Ia juga berharap Kampung Dipowinatan dapat berkembang menjadi kampung percontohan di Kota Yogyakarta. “Kesenian, kekompakan, dan gotong royong warga sudah menjadi ciri khas yang membanggakan. Jika dipoles dan dipromosikan melalui media sosial, kampung ini tidak kalah dengan destinasi wisata lain. Suasana yang natural dan guyub rukun adalah kekuatan Dipowinatan,” jelasnya.
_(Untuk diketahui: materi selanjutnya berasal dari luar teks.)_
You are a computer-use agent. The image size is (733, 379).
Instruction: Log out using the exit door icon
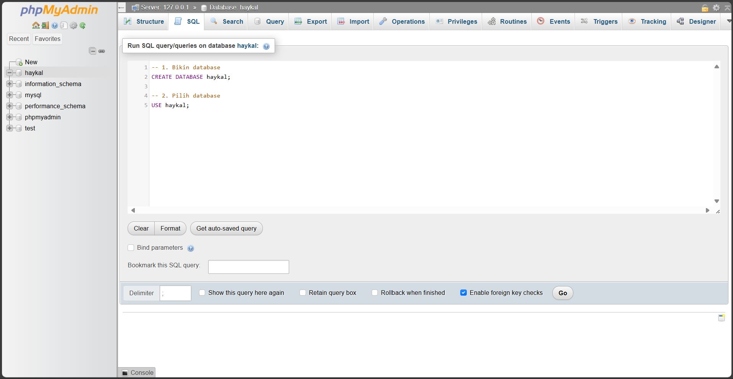tap(45, 25)
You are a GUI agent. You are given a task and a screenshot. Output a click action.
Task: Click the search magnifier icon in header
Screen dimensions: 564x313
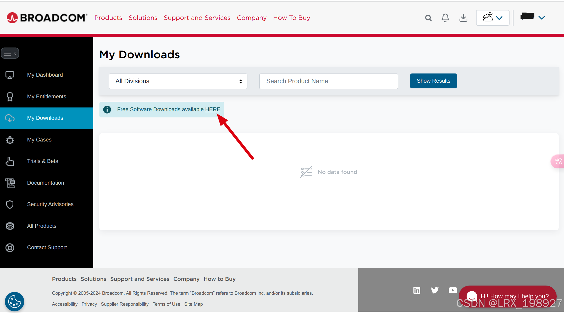click(428, 18)
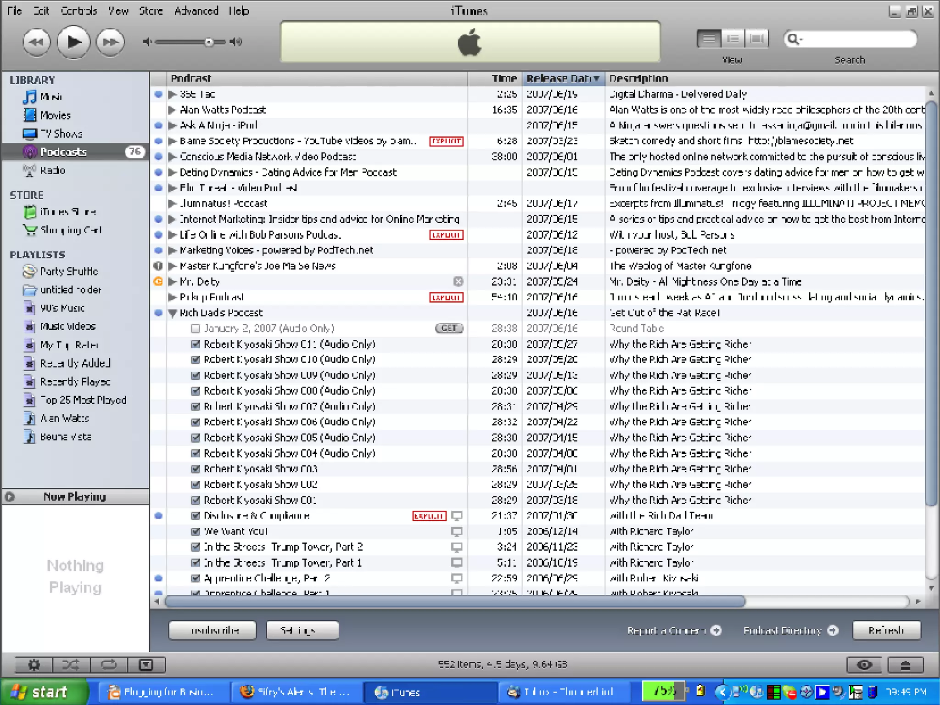The height and width of the screenshot is (705, 940).
Task: Click the Mr. Deity download cancel icon
Action: pos(458,281)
Wawan menegaskan komitmennya untuk terus mendukung kegiatan budaya seperti Merti Golong Gilig. Selain memperkuat ikatan sosial masyarakat, tradisi ini juga menjadi daya tarik wisata dan identitas budaya yang memperkaya wajah Kota Yogyakarta sebagai kota budaya sekaligus kota gotong royong.
Foto bersama
Acara Merti Golong Gilig dimulai dengan kirab pasukan Bregodo dan gunungan berisi berbagai camilan. Prosesi kemudian dilanjutkan dengan simbolisasi mengikat sapu lidi, penancapan bendera, doa bersama, hingga perebutan gunungan oleh masyarakat yang berlangsung meriah.
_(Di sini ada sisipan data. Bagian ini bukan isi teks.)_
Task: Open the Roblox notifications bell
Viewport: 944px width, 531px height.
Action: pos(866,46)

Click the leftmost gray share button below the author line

Acara ini berlangsung meriah, diikuti dari berbagai usia, mulai anak-anak hingga orang tua. ikut serta dalam kirab pasukan Bregodo yang membawa gunungan camilan. Keceriaan semakin terasa saat doa bersama dilanjutkan dengan perebutan gunungan yang disambut sorak-sorai masyarakat.
Kirab Gunungan
Ketua Panitia Merti Golong Gilig Dipowinatan, Mahadeva Wahyu Sugianto, menjelaskan bahwa tradisi ini berakar dari sejarah penyatuan dua kampung, yakni Kintelan dan Numbal Anyer, yang kemudian menjadi Kampung Dipowinatan. Nama Dipowinatan sendiri merujuk pada keberadaan Ndalem Dipowinoto, salah satu pangeran dari Kraton Yogyakarta.
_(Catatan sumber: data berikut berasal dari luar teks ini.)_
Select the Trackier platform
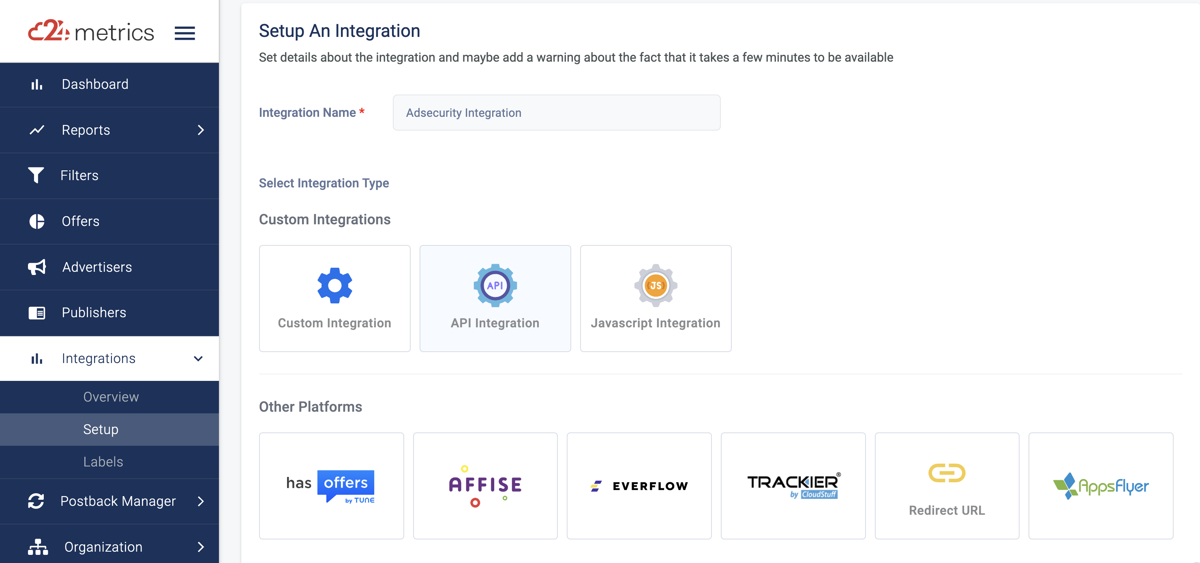The image size is (1200, 563). (x=793, y=485)
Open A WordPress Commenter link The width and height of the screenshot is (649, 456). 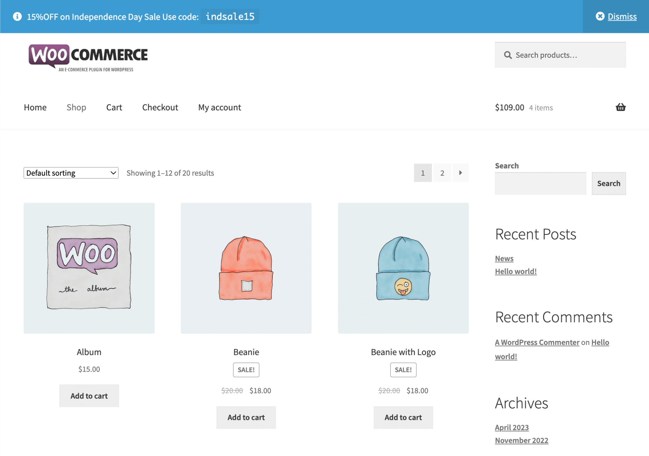pyautogui.click(x=537, y=342)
“Semangat bersatu, golong gilig menjadi satu, terus kita uri-uri setiap tanggal 18 Agustus. Dalam acara ini ada pembagian makanan, bukan karena tidak butuh uang, tetapi sebagai ungkapan suka cita warga untuk bersatu dan merayakan HUT RI dengan menyediakan berbagai makanan secara gratis. Sekaligus ajang promosi bagi UMKM kami yang cukup banyak,” ujarnya.
Lebih lanjut, Mahadeva menjelaskan bahwa prosesi pengikatan sapu lidi menggambarkan banyaknya warga yang diibaratkan seperti lidi. Ketika diikat menjadi satu, lidi akan lebih kuat, sebagaimana persatuan warga Kampung Dipowinatan yang didukung dengan penancapan bendera Merah Putih sebagai simbol kesepakatan bersama.
Ia pun berharap Merti Golong Gilig dapat terus terselenggara setiap tahun dan membawa keberkahan bagi seluruh warga. “Harapan kami kampung ini bisa gemah ripah lohjinawi, warganya selalu guyup rukun,” pungkasnya.